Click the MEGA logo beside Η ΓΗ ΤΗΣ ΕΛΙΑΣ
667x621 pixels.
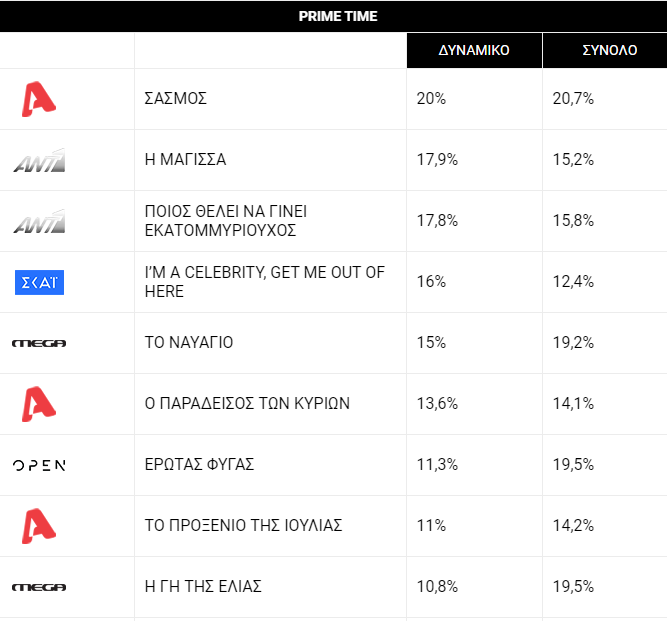point(39,587)
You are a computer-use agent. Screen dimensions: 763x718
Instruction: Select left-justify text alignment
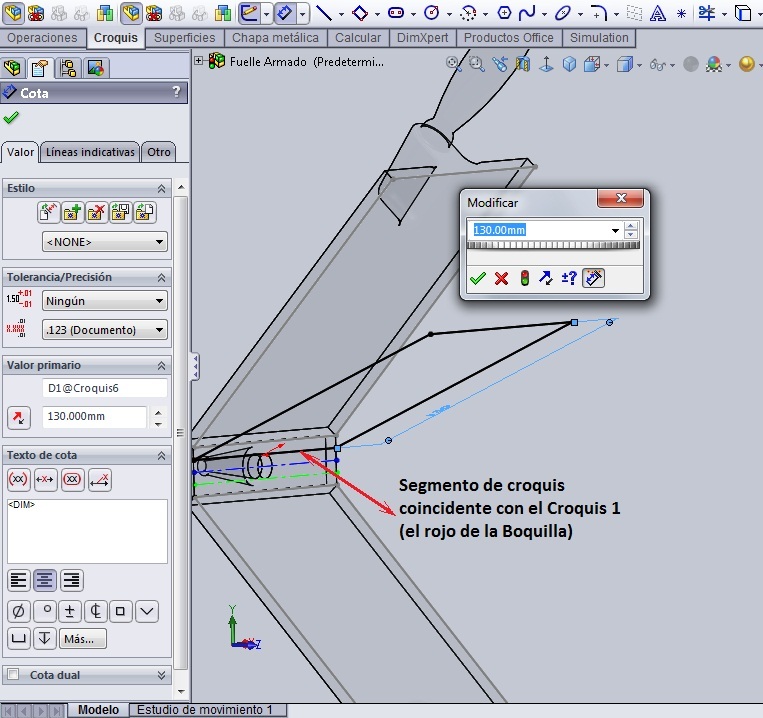tap(18, 580)
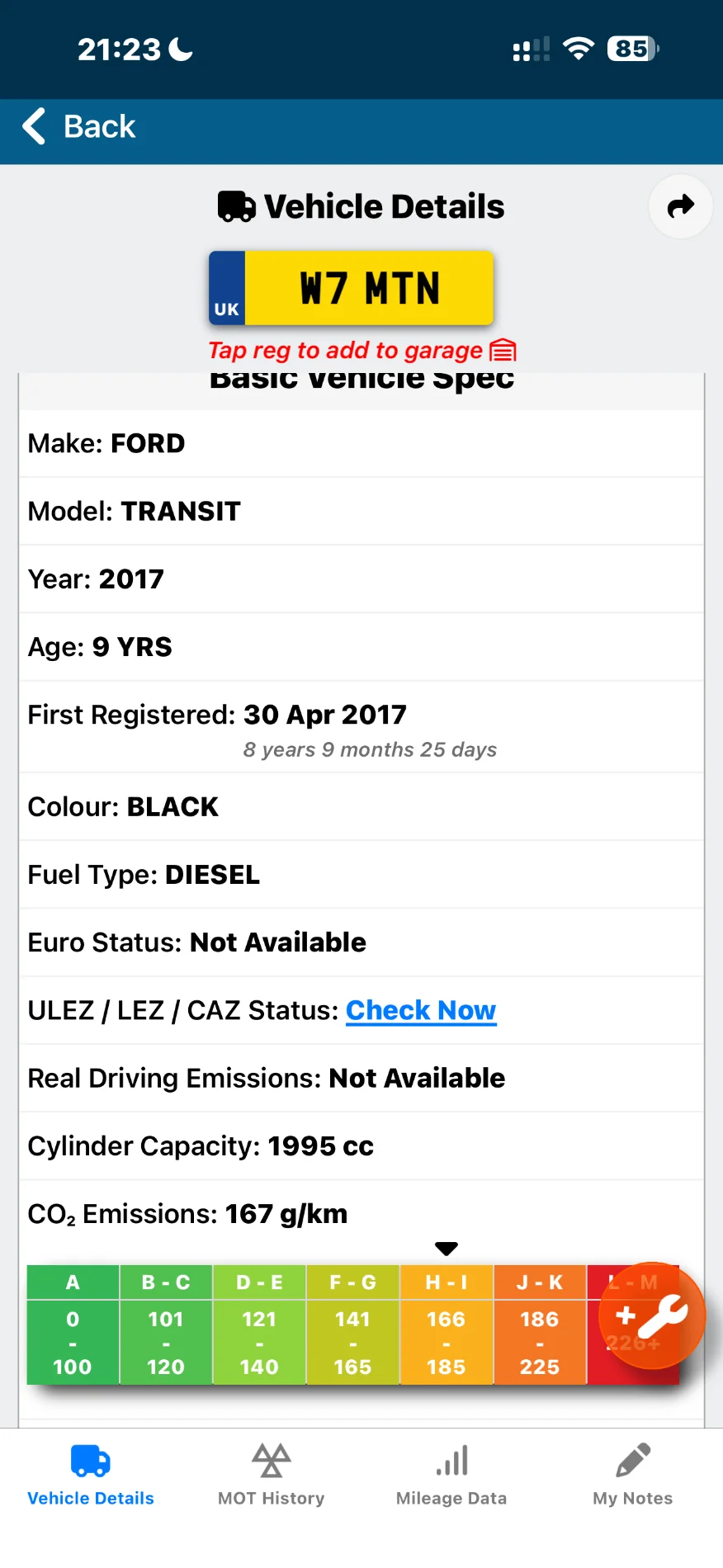
Task: Tap the Mileage Data bars icon
Action: pos(452,1460)
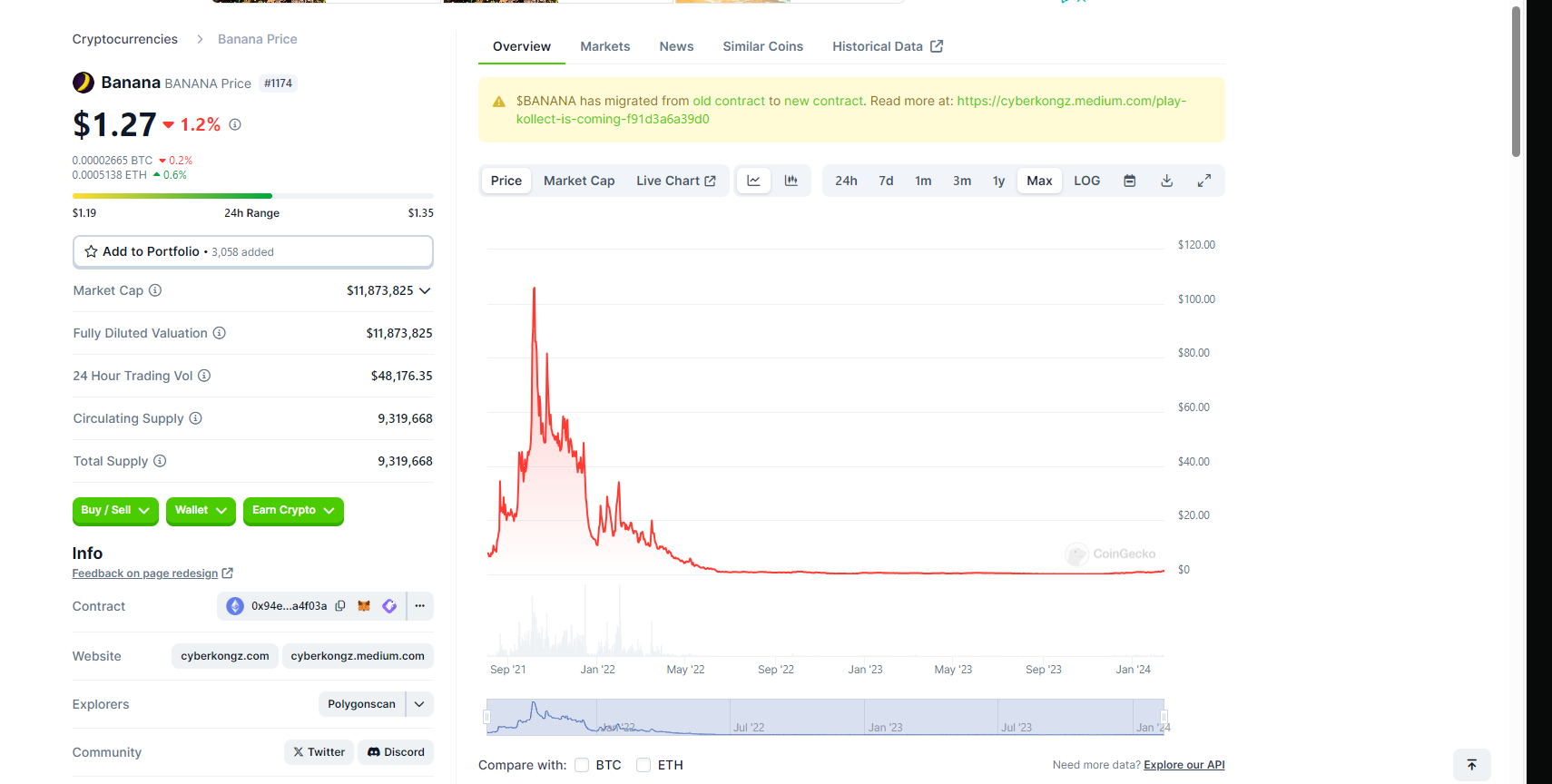
Task: Expand the Buy / Sell dropdown
Action: pos(115,511)
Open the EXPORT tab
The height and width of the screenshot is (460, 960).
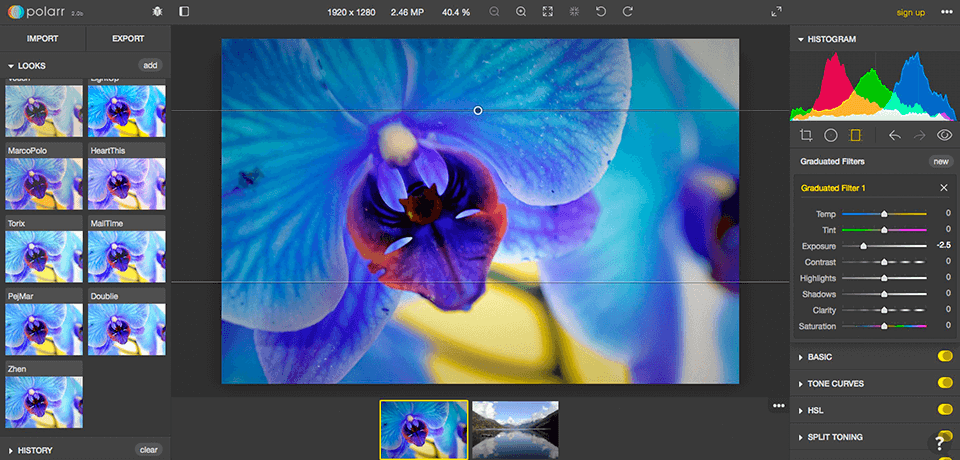[128, 39]
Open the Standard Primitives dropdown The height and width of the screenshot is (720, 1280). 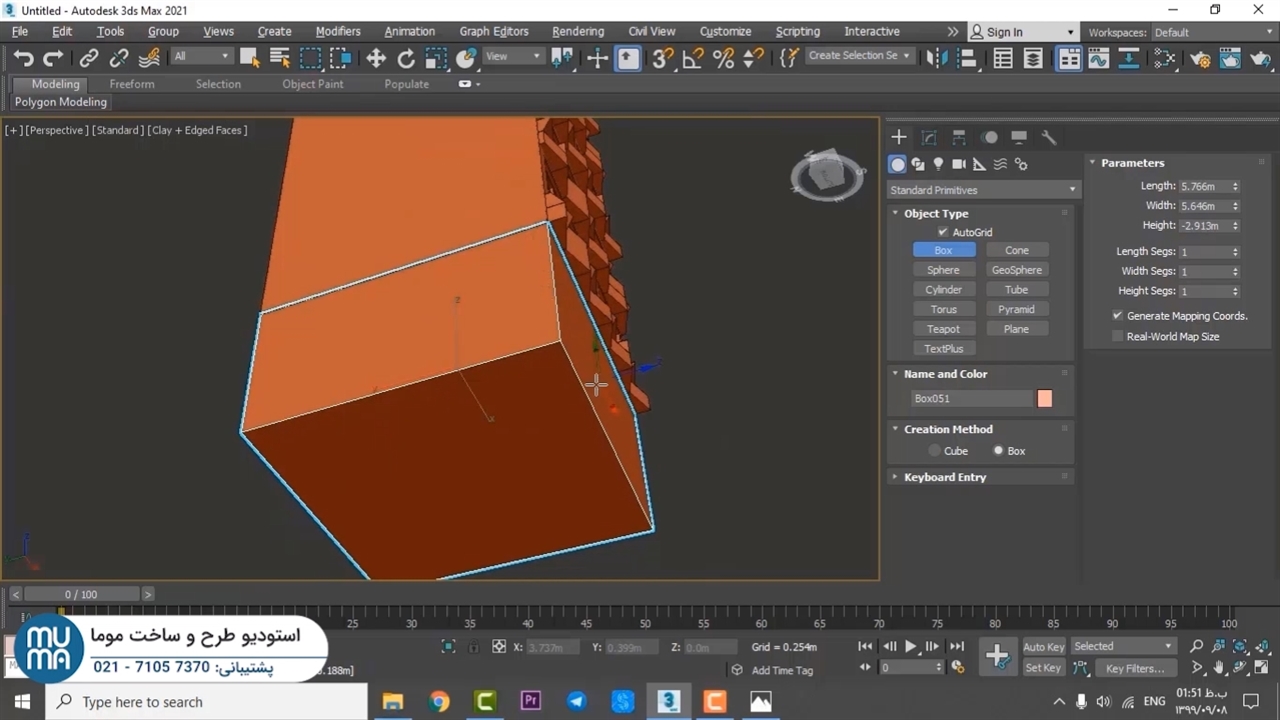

----

* _WHAT IS EXPECTED_
Reproduce all the material exactly, omitting images.

* _SOLUTION BELOW_
Click the MEGA logo beside Η ΓΗ ΤΗΣ ΕΛΙΑΣ
667x621 pixels.
point(39,587)
You are a computer-use agent. Screen dimensions: 763x718
Instruction: Select left-justify text alignment
tap(18, 580)
Task: Tap the Mileage Data bars icon
Action: pos(452,1460)
Task: Expand the Buy / Sell dropdown
Action: pos(115,511)
Open the EXPORT tab
The height and width of the screenshot is (460, 960).
[128, 39]
Open the Standard Primitives dropdown The height and width of the screenshot is (720, 1280). 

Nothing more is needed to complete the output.